Irish soda bread

I am celebrating St. Patrick’s Day early this year. Since Thursdays are my busiest work day I decided to make my special meal a day early. I have been wanting to try beef stew using Guinness beer instead of wine for a long time and what more perfect time than St. Patrick’s Day?

We almost always have bread with soup; usually either beer cheese bread or Ciabatta bread. But in the spirit of the holiday I thought I would try Irish soda bread. Most recipes I have seen have raisins and sound more sweet.  But this recipe even mentioned how well it goes with soup and stews.

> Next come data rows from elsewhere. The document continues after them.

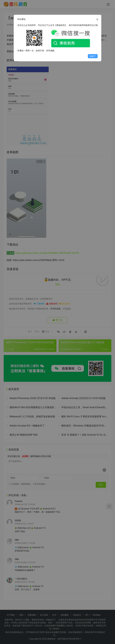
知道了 (93, 56)
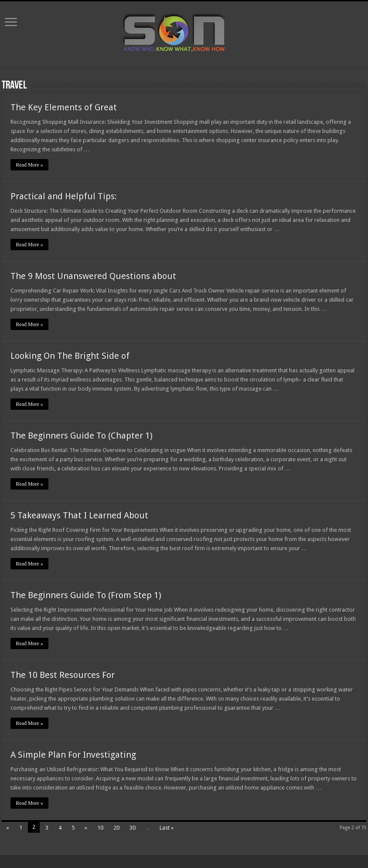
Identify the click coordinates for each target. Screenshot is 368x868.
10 (100, 827)
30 (133, 827)
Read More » (29, 165)
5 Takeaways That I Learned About (79, 515)
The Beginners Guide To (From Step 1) (86, 595)
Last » (167, 827)
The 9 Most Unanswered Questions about (93, 276)
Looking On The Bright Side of (70, 356)
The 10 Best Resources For (62, 675)
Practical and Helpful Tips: (64, 196)
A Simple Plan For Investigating (73, 755)
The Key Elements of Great (64, 107)
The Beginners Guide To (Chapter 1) (82, 436)
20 (116, 827)
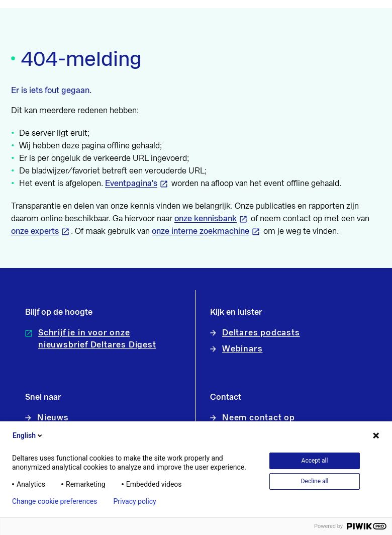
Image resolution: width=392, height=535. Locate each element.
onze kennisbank (206, 219)
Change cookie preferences (54, 501)
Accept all (315, 461)
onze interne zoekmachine (201, 231)
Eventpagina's (131, 184)
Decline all (315, 481)
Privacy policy (134, 501)
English (28, 435)
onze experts (35, 231)
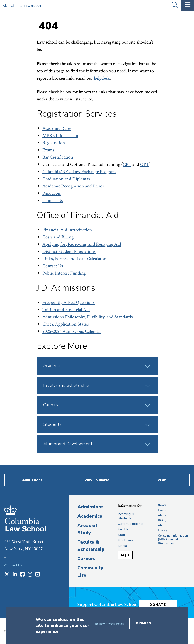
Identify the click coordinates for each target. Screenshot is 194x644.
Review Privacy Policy (109, 624)
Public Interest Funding (64, 273)
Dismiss (143, 623)
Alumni (163, 515)
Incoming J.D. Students (127, 516)
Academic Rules (57, 128)
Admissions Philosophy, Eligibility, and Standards (88, 317)
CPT (127, 164)
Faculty (123, 529)
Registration (54, 143)
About (162, 526)
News (162, 505)
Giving (162, 520)
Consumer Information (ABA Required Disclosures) (173, 540)
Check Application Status (66, 324)
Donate (158, 604)
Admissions (90, 507)
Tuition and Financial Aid (66, 310)
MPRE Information (60, 136)
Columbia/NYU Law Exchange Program (79, 172)
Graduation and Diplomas (66, 179)
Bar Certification (58, 157)
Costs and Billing (58, 237)
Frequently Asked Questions (68, 302)
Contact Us (53, 200)
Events (163, 510)
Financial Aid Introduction (67, 230)
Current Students (131, 524)
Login (125, 555)
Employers (126, 540)
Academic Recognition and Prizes (73, 186)
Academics (90, 516)
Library (163, 530)
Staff (121, 535)
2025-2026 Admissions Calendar (72, 331)
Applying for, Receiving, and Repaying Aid (82, 244)
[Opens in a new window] (7, 575)
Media (122, 546)
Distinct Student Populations (69, 252)
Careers (86, 558)
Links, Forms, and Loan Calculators (75, 259)
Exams (48, 150)
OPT (145, 164)
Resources (52, 193)
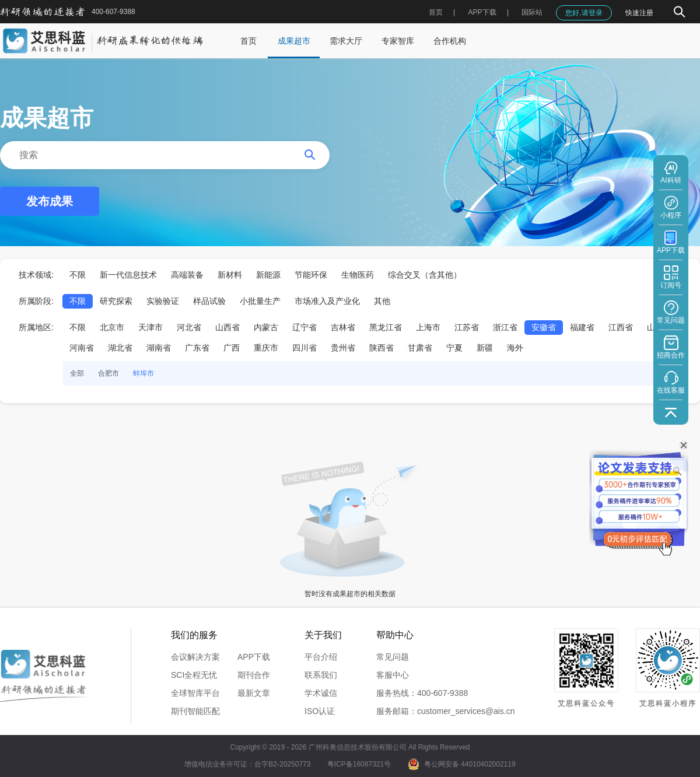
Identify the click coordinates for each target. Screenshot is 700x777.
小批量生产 (260, 301)
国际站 (532, 12)
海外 (515, 348)
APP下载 (254, 657)
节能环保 (311, 275)
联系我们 (321, 675)
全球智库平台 (195, 693)
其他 (382, 301)
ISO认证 (320, 711)
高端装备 (187, 275)
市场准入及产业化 (327, 301)
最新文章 (254, 693)
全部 (77, 373)
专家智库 (398, 41)
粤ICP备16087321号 (359, 764)
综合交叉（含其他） (425, 275)
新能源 (268, 275)
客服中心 (393, 675)
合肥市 (108, 373)
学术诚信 (321, 693)
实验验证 (163, 301)
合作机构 (450, 41)
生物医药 (358, 275)
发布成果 (50, 201)
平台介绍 (321, 657)
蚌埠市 (144, 373)
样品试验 (209, 301)
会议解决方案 (195, 657)
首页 (436, 12)
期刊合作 (254, 675)
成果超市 (294, 41)
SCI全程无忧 (194, 675)
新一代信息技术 (128, 275)
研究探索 (116, 301)
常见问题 (393, 657)
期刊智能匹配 (195, 711)
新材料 (230, 275)
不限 (78, 275)
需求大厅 (346, 41)
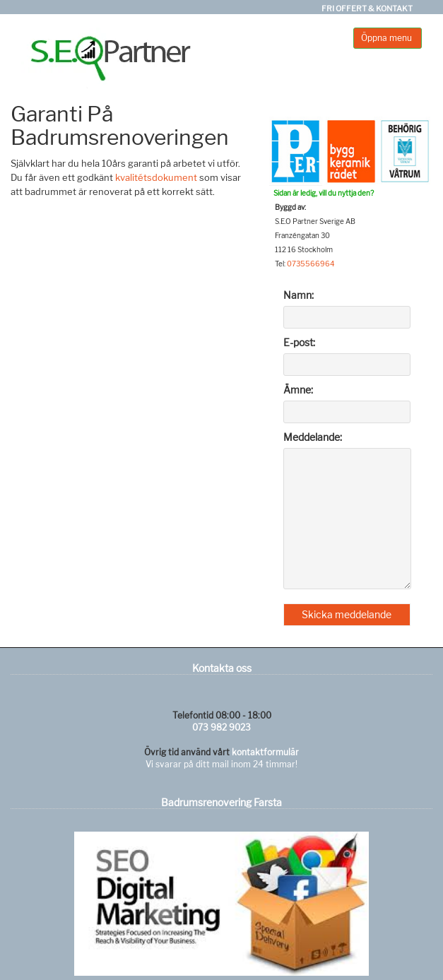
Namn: (298, 295)
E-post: (299, 342)
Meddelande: (312, 437)
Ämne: (298, 389)
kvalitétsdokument (156, 177)
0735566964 (310, 264)
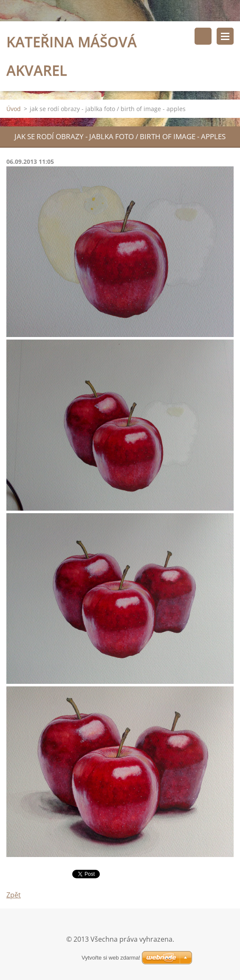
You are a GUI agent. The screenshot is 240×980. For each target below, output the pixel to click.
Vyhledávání (203, 36)
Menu (225, 36)
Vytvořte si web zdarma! (111, 957)
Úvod (14, 109)
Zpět (14, 895)
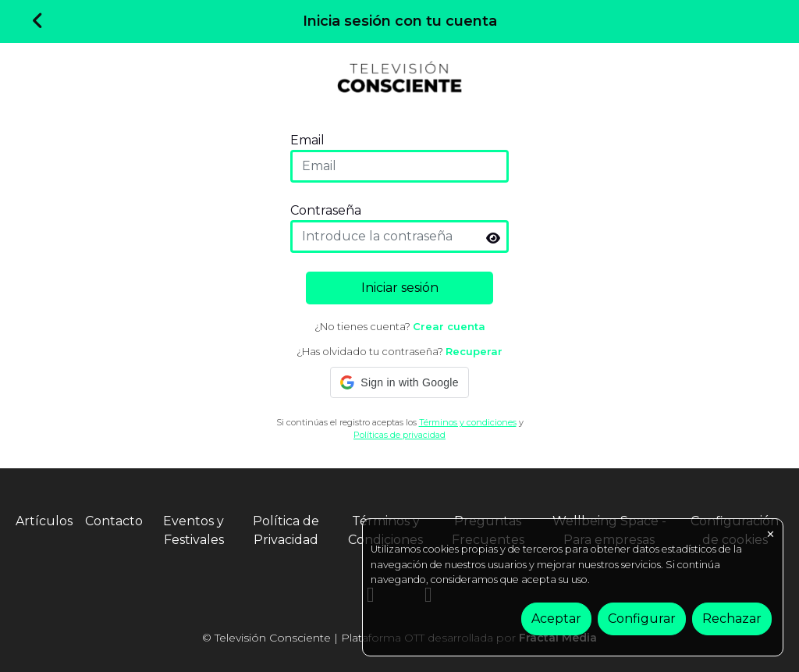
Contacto (114, 521)
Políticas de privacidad (400, 435)
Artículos (44, 521)
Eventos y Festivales (194, 530)
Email (307, 140)
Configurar (641, 618)
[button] (399, 382)
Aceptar (556, 618)
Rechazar (732, 618)
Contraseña (325, 210)
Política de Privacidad (286, 530)
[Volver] (37, 22)
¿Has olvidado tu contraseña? (400, 351)
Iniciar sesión (400, 287)
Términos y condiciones (467, 422)
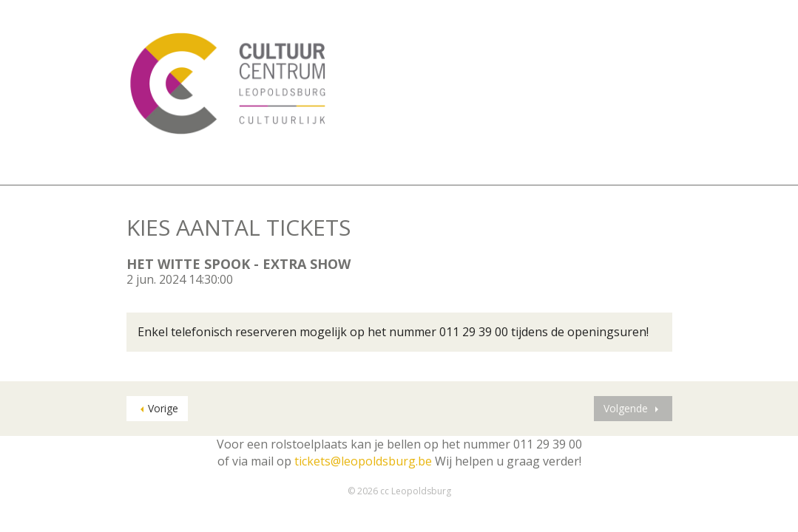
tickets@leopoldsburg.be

This was adapted from the The Unofficial Harry Potter cookbook.  It’s a Weasley recipe. 🙂

Ingredients:

4 cups All Purpose Flour Plus Extra For Dusting
1 ½ tsp Baking Soda
1 ½ tsp Cream Of Tartar
1 tsp Salt
3 Tbsp Granulated Sugar
4 Tbsp Butter (½ Stick)
1 large Egg – Beaten
1 ½ cups Buttermilk


Directions:

1. Preheat oven to 425 degrees.

2. in a large mixing bowl combine all dry ingredients; flour, baking soda, cream of tartar, salt and sugar. Cut the butter in small pieces and work the butter into the flour mixture with your hands. You want the butter cold for this; it is much easier to work it into the flour. Continue rubbing the butter into the flour until combined and the mixture is uniform without any chunks of butter. Fold the beaten egg and buttermilk into the mixture until just mixed and a dough forms. Turn out onto a floured surface and knead a couple times until the dough comes together.

2. Form the dough into a circle and place on a cookie sheet or 9 inch round baking dish. Dust extra flour onto the top of the dough and with a shape knife make an X about a ¼ inch deep on the top of the dough.

3. Bake for 15 minutes at 425. Reduce heat to 350 degrees and bake for 40 minutes until golden brown.

4. Remove from pan and allow to cool on wire rack.

Don’t worry about getting the dough perfectly shaped and round. Every photo I have seen looks very rustic. It supposed to look like that! I did like making it in a round 9 inch pan; it was very easy to manage that way.
To make the X in the dough use the sharpest knife you have. If not you will stretch instead of cut the dough. Not the end of the world, of course, just not the same effect. I have read a razor blade is the absolute best way to cut it. 

It did go very well with the stew and is supposed to make amazing toast. I will try that out tomorrow morning.